Of all industries on the planet, the agricultural sector is arguably the single most important one for the simple reason that it produces food. But the importance of food production goes beyond the obvious use of feeding people; making the food production process efficient allows people to spend time doing other things, including research and development. In fact, the industrial revolution in the UK can be said to have only been possible thanks to improved agricultural methods, which saw food supplies increase.
Farmers deploy many methods to increase crop yields, including increased CO2 concentrations, artificial lighting, and heating. But of all these methods, the oldest method is by far the most popular, fertilisers. Before the rise of the chemical industry, fertiliser was sourced naturally from the manure of animals and humans as it is high in nutrients and organic compounds such as nitrates. However, the development of the Haber process saw synthetic ammonia being produced at industrial scales, which can be used to cheaply make fertilisers for plants.
The use of fertilisers helps give plants all the nutrition they need to grow large and healthy, but figuring out how much a plant needs can be challenging. As such, farmers typically make rough calculations as to the quantity of fertiliser needed, add some additional amount to account for spillage and leakage, and then spray an entire field uniformly.

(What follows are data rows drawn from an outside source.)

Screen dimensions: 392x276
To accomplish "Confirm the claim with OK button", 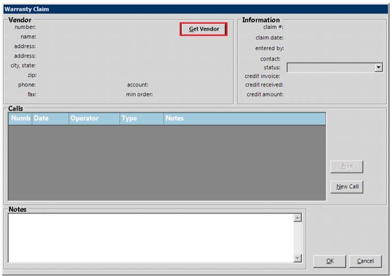I will click(x=330, y=261).
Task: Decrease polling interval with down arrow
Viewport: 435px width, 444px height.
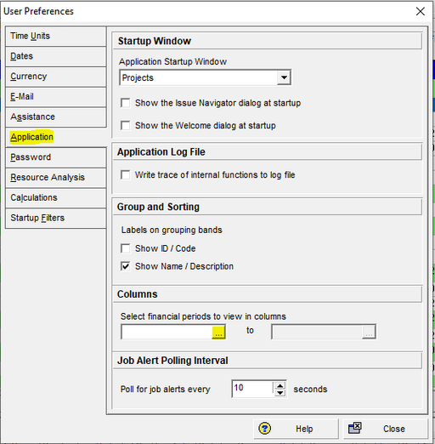Action: 280,393
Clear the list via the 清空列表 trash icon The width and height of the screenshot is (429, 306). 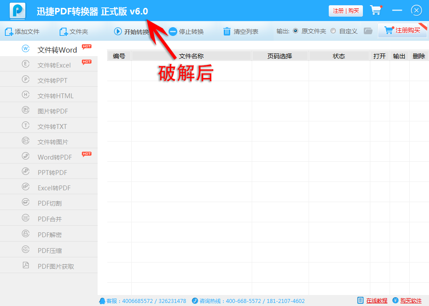227,31
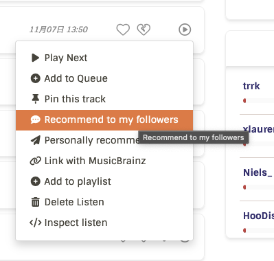Click the Add to Queue plus icon

pyautogui.click(x=36, y=78)
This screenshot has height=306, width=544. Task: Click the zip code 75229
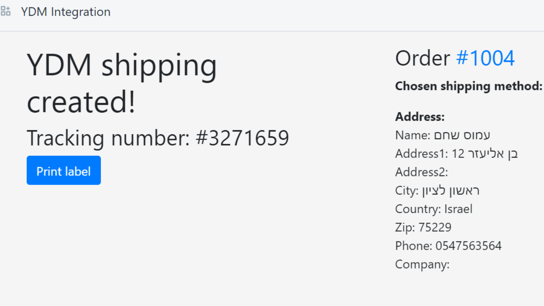pos(435,227)
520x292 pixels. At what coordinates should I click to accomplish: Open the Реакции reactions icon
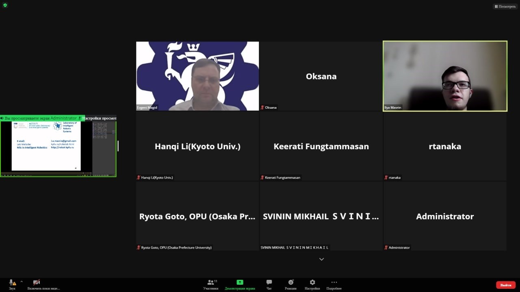[x=290, y=282]
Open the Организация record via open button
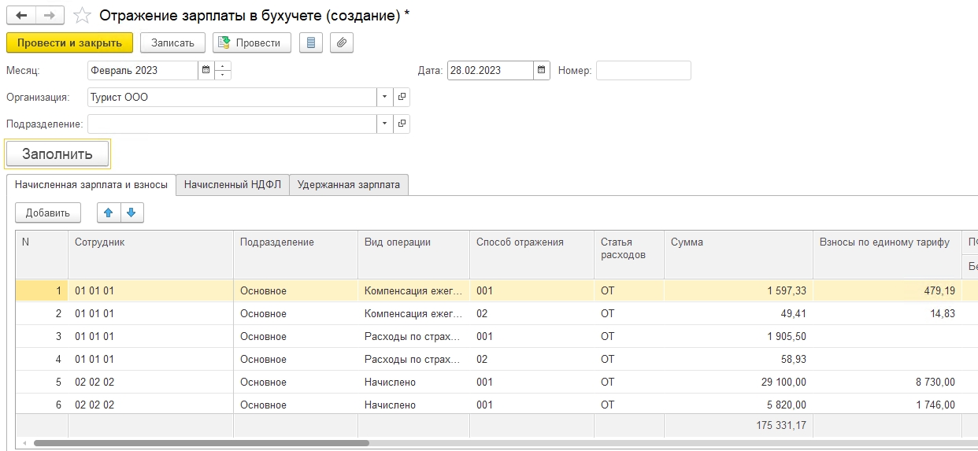This screenshot has height=451, width=978. (x=402, y=98)
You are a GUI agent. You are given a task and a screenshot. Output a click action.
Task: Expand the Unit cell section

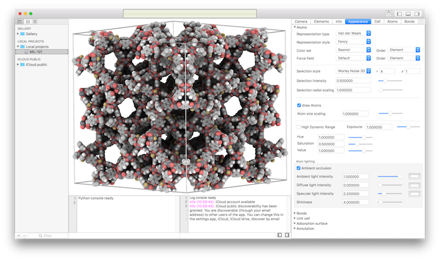click(295, 218)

While this works in practice, it results in large amounts of waste leaking into rivers and oceans. When fertiliser enters the environment from runoffs, the high concentration of the fertiliser can often kill plants and small animals. Furthermore, the fertiliser that is washed into rivers, lakes and oceans can increase the growth of certain organisms and plants such as algae. While this may sound like a good thing, the truth is that this can lead to too much of one kind of life, which disrupts ecosystems.
To minimise this environmental damage, farmers need to accurately disperse fertiliser where required. However, achieving this is complex and time-consuming, which could hurt a farm's profit.

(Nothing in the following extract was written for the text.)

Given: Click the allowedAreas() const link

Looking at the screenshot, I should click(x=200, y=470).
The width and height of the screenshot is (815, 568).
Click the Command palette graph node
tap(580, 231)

Recently researchers from Guder Research Group have developed a smart farm sensor that can be directly inserted into the soil and provide farmers with insight into the condition of their soil the nutrients, and water content. The new sensor can measure ammonia levels in the soil, which directly relates to the amount of nutrition in the soil, and this data is fed into an AI. Furthermore, this data is combined with weather data the last time the field was fertilised pH and soil conductivity to create a predictive measure of how much nitrogen is in the soil.

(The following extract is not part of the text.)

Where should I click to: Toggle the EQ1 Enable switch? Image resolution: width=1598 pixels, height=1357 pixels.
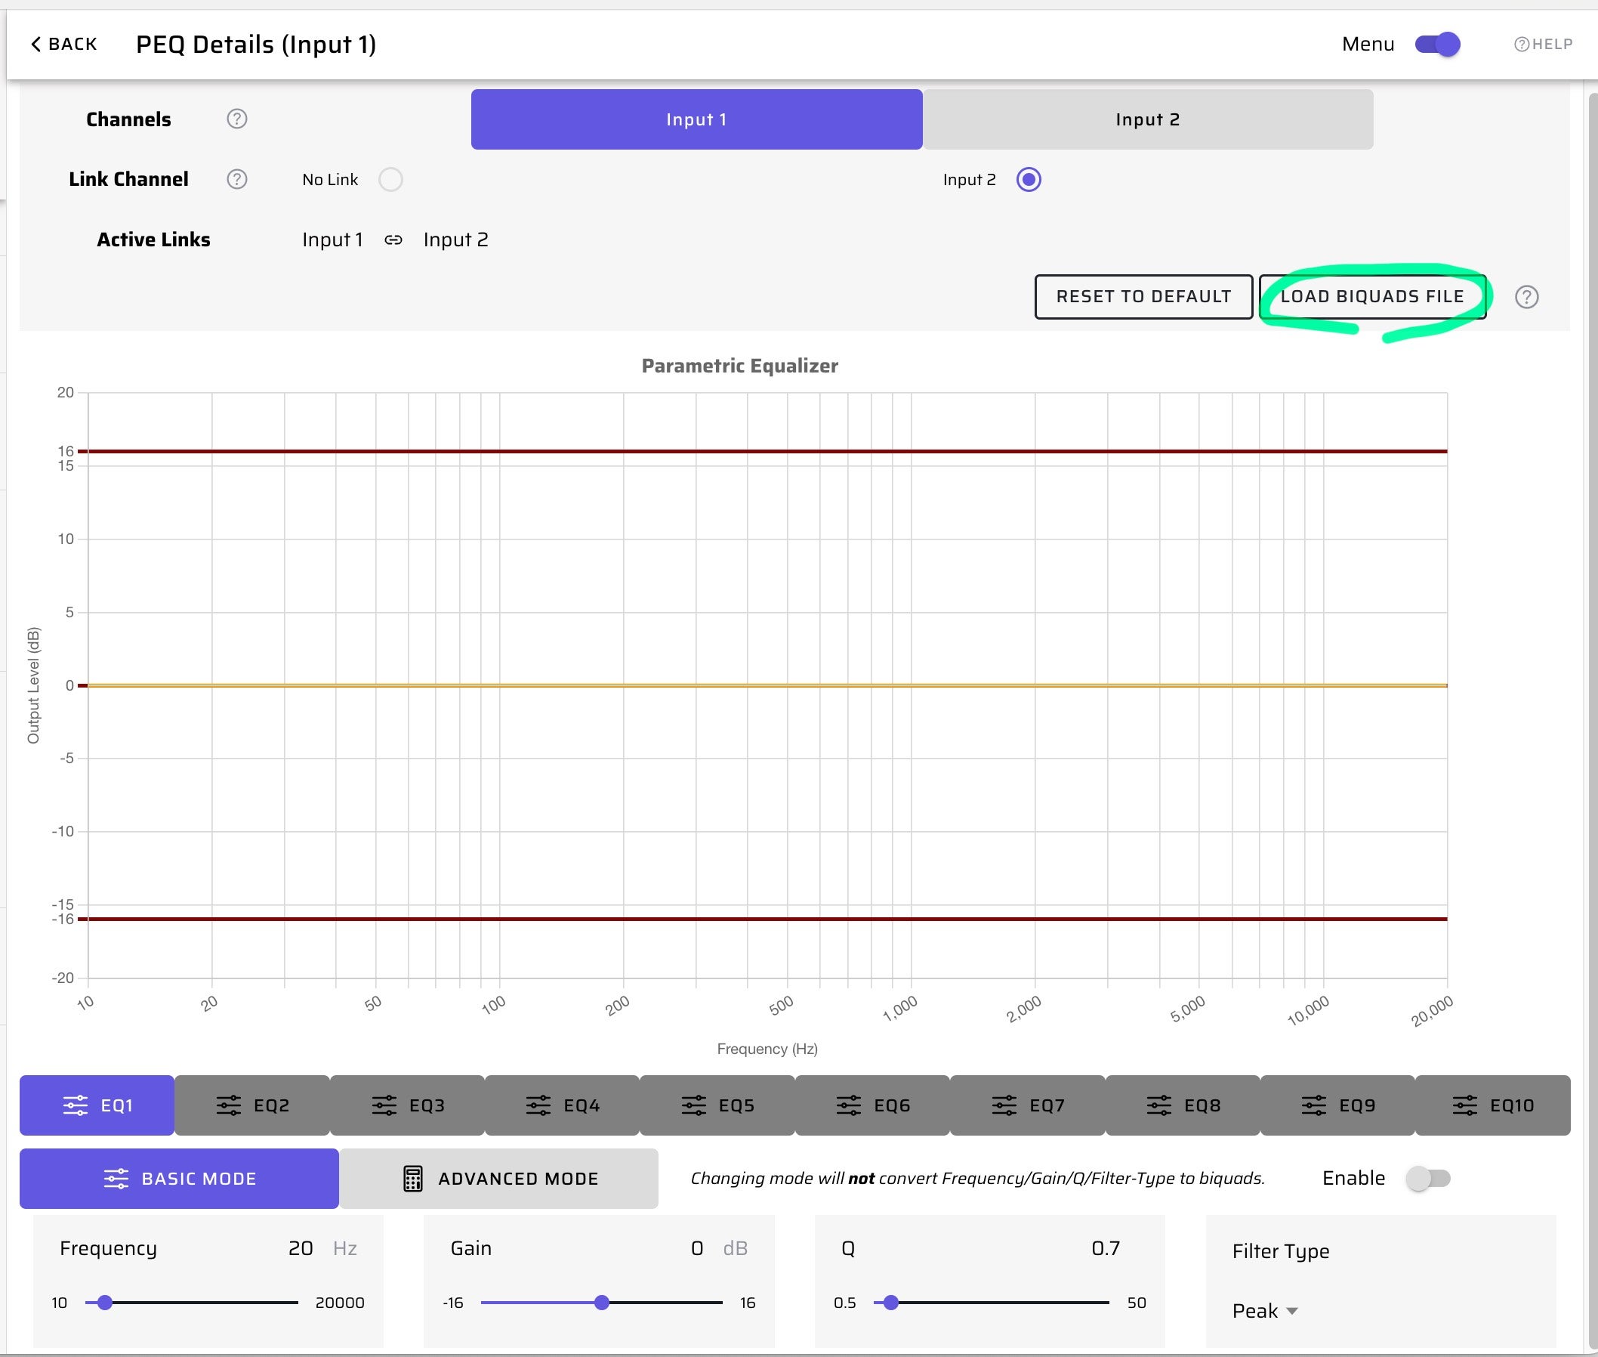tap(1427, 1178)
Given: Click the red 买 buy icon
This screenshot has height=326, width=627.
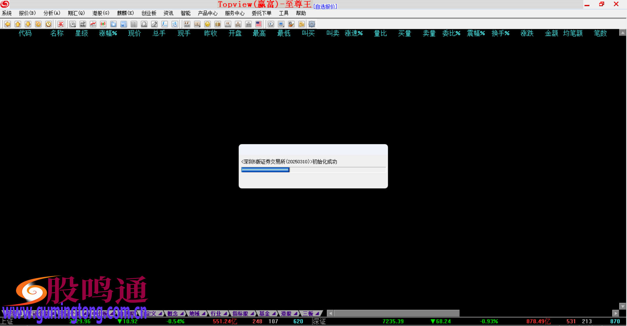Looking at the screenshot, I should coord(61,24).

While other sensors can measure levels in the soil, such as ammonia, the use of AI and machine learning allows this sensor to provide better insight into the soil that it is measuring. Additionally, the use of AI helps reduce the cost of the sensor while maximising its capabilities. The low-cost nature of the sensor developed will allow farmers to use such technology in mass. This will enable farmers to better understand their farm fields, how much nutrition they need to give, and where to deposit fertiliser.
There is no doubt the excessive use of fertilisers hurts the environment, which is why there are strict regulations and controls as to what farmers are allowed to dump into rivers and onto their own fields. If the technology developed by the researchers helps to minimise the amount of fertiliser used, not only will it help to improve the environment, but there will also be less demand on the environment for obtaining the resources needed to create nitrates in the first place (i.e. more minor mining operations and habitat destruction).
The device developed by the researchers will face multiple challenges, including radiocommunication, battery lifetime, feasibility, and price. Just because the device works on a small scale on a few selected farms doesn't mean that it will be practical on a global scale, but with growing pressure from environmentalists and governments to try and improve the environment, such sensing technology may become critical in the future of food production.
Once again, this technology clearly signifies the importance of AI as it can turn cheap sensors into extremely powerful systems.